After two years, I feel the random game idea had been played out. And I just didn’t have access to the same resources to write them. And then there are the time issues. So I thought I would try something new.
I thought I would pick out a record from the Sporting News Complete Record & Fact Book, 2006 edition, which is apparently the last of its kind to appear in print. I put the pages that have the records (pages 10 through 419) and had a random number generator spit out a list of 27 integers (one for each week of the regular season) and pick out a record on that page and write about it.
The first page to turn up was #189. That put me in a section where the Seattle Pilots team records live. And mostly miscellaneous records to boot! Oh the joy! So which record will I examine? I opted for the largest crowd for any Seattle Pilots home day game, which was also the team’s largest home crowd ever. It was August 3, 1969 when the Pilots drew a crowd of 23,657 for Bat Day at Sick’s Stadium against the New York Yankees.
Seattle, despite a 43-61 record coming into the game, was actually in third place in the AL West, ½ game ahead of fellow expansion team Kansas City with the White Sox and Angels pulling up the rear. The Pilots were closer to first place (21 ½ games out) than the Yankees who were in fifth place at 51-56 and 23 games behind the Orioles.
The bats and the allure of the Yankee name must have been appealing to the fans of Seattle. It certainly wasn’t the play of the Pilots. They had lost five of their last six games, including a 20-inning affair on July 27 to the Red Sox.

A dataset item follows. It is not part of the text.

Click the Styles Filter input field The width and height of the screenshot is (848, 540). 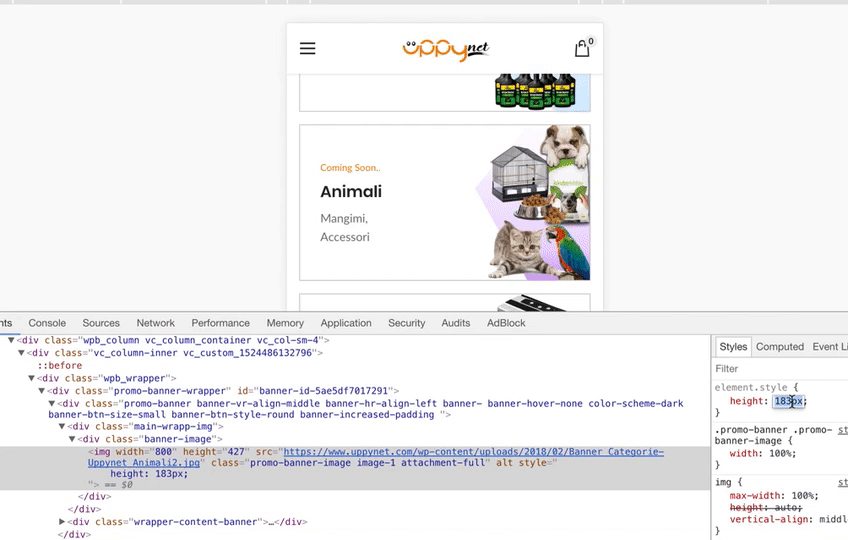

They had also lost a game to Minnesota on July 19 that took 18 innings and was actually completed the next day after it was suspended because of the AL curfew rule of the time. (The completion of the game was further delayed when play was stopped so the players and the crowd could watch the landing of Apollo 11 and see Neil Armstrong and Buzz Aldrin walk on the Moon.)

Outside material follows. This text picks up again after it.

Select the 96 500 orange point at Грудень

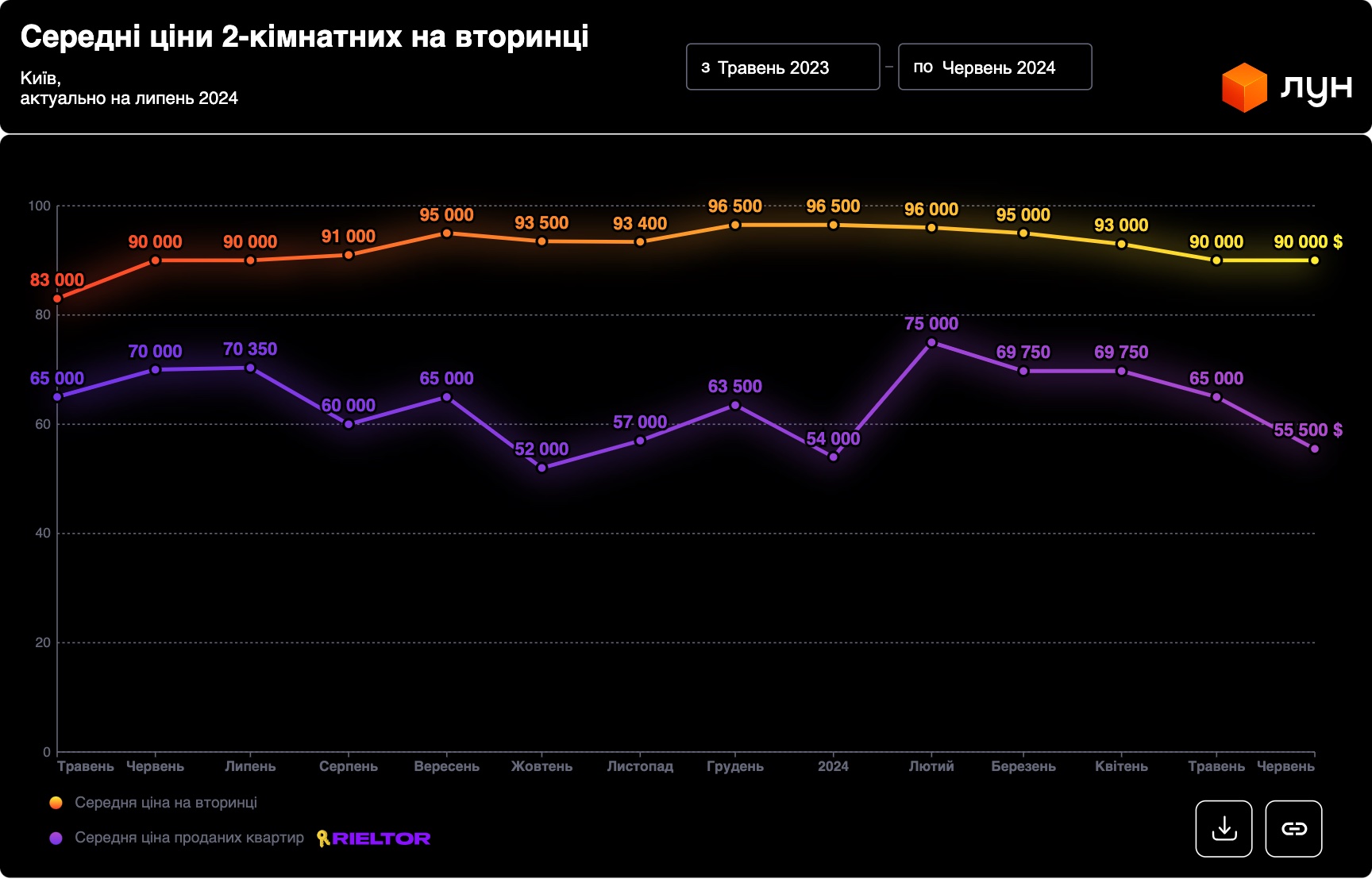(735, 225)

Stan Bahnsen started on the mound for New York and Steve Barber got the call for Seattle.
Barber got off to a bad start, walking Horace Clarke to start the game and then giving up a single to Ron Woods. Roy White drew a walk to load the bases. Joe Pepitone hit into a force out at the plate with Don Mincher making the play to Jerry McNertney.
But that just delayed the inevitable, as Frank Fernandez walked to force in a run and Bill Robinson followed with a double to score two more. Barber was sent to the showers and John Gelnar relieved. But Gene Michael singled in two more runs before Bobby Cox lined into a double play to end the inning.

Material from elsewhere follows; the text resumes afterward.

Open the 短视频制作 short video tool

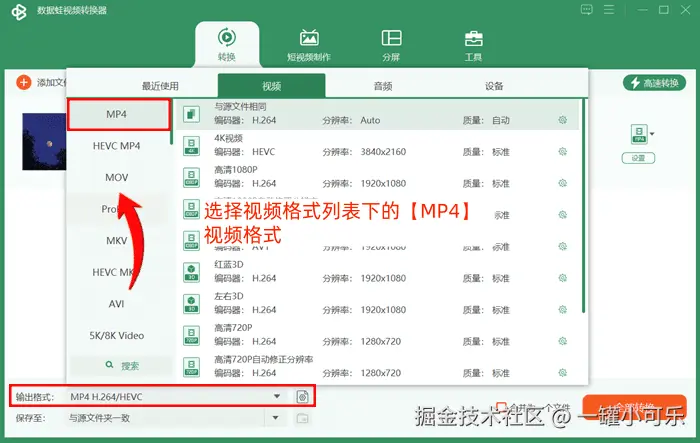309,45
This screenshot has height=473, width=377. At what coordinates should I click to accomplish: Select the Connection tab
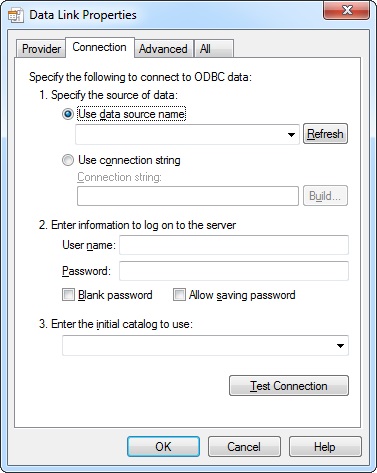coord(100,47)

That would be all the scoring for the Yankees, but the Mariners would score single runs in the sixth, eighth, and ninth, including a home run by Tommy Harper. Steve Hamilton and Lindy McDaniel finished up with McDaniel picking up his second save of the year. 1969 marked the first year that the save was an official statistic.
The bottom dropped out of the Pilots season starting on August 15 when they lost to the Orioles at home and went on to lose 16 of 17 games. They finished their season in last place in the AL West at 64-98. Their final home game, on October 2, drew 5,473 fans. Oakland won the game 3-1.
In the offseason, the Pilots ownership group went bankrupt and during spring training in 1970, the franchise was eventually awarded to an ownership group from Milwaukee headed by Bud Selig shortly before Opening Day.
The Pilots/Brewers franchise is the only one to play in both the American and National Leagues. The Dodgers, Reds, Cardinals, and Pirates all played in both the American Association and National League.